**WHAT NEEDS TO BE DONE**
Scan the records beneath this line for the line holding "This screenshot has height=497, width=405." and the line holding "The image size is (600, 849).", then transcribe exactly those two and all lines between.

**DATA SHOWN**
════════════════════

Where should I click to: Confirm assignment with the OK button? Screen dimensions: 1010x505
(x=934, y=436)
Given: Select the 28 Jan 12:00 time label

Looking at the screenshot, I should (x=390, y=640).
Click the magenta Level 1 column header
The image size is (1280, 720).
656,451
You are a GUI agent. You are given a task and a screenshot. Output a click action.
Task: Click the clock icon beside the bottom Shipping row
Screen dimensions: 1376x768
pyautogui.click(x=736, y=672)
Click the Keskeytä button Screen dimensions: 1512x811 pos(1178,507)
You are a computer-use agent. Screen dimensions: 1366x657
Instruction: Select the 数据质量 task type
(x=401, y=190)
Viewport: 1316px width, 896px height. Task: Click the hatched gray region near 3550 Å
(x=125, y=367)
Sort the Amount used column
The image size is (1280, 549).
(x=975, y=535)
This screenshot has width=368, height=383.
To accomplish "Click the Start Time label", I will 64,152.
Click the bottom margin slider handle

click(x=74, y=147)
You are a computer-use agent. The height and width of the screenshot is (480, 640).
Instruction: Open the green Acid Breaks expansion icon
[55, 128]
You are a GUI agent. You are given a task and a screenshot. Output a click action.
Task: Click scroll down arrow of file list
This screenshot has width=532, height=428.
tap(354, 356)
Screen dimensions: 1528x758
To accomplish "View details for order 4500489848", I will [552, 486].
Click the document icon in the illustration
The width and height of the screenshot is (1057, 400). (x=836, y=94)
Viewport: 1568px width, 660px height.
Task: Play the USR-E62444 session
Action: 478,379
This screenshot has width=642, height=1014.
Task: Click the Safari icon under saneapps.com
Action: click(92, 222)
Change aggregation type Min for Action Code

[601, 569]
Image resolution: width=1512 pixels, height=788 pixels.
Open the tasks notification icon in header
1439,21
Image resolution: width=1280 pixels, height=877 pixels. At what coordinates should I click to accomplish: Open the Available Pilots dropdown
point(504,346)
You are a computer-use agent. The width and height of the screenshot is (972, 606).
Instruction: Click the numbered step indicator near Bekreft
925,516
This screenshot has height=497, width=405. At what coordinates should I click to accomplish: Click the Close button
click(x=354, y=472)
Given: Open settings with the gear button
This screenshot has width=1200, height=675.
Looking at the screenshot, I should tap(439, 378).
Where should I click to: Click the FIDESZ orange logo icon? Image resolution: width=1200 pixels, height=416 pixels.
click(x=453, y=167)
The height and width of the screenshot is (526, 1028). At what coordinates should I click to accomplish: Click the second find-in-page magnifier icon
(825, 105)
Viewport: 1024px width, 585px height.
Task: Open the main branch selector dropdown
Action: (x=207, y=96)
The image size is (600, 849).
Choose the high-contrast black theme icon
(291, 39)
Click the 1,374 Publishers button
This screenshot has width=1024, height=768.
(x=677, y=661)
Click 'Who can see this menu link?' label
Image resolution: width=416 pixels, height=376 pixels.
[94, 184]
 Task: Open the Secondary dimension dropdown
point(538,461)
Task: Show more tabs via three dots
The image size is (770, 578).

════════════════════

**ANSWER TO THIS TASK**
This screenshot has height=497, width=405. At what coordinates should I click to accomplish: Click the Close button
click(x=354, y=472)
Given: Open settings with the gear button
This screenshot has width=1200, height=675.
Looking at the screenshot, I should tap(439, 378).
Where should I click to: Click the FIDESZ orange logo icon? Image resolution: width=1200 pixels, height=416 pixels.
click(x=453, y=167)
The height and width of the screenshot is (526, 1028). At what coordinates should I click to accomplish: Click the second find-in-page magnifier icon
(825, 105)
Viewport: 1024px width, 585px height.
Task: Open the main branch selector dropdown
Action: (x=207, y=96)
The image size is (600, 849).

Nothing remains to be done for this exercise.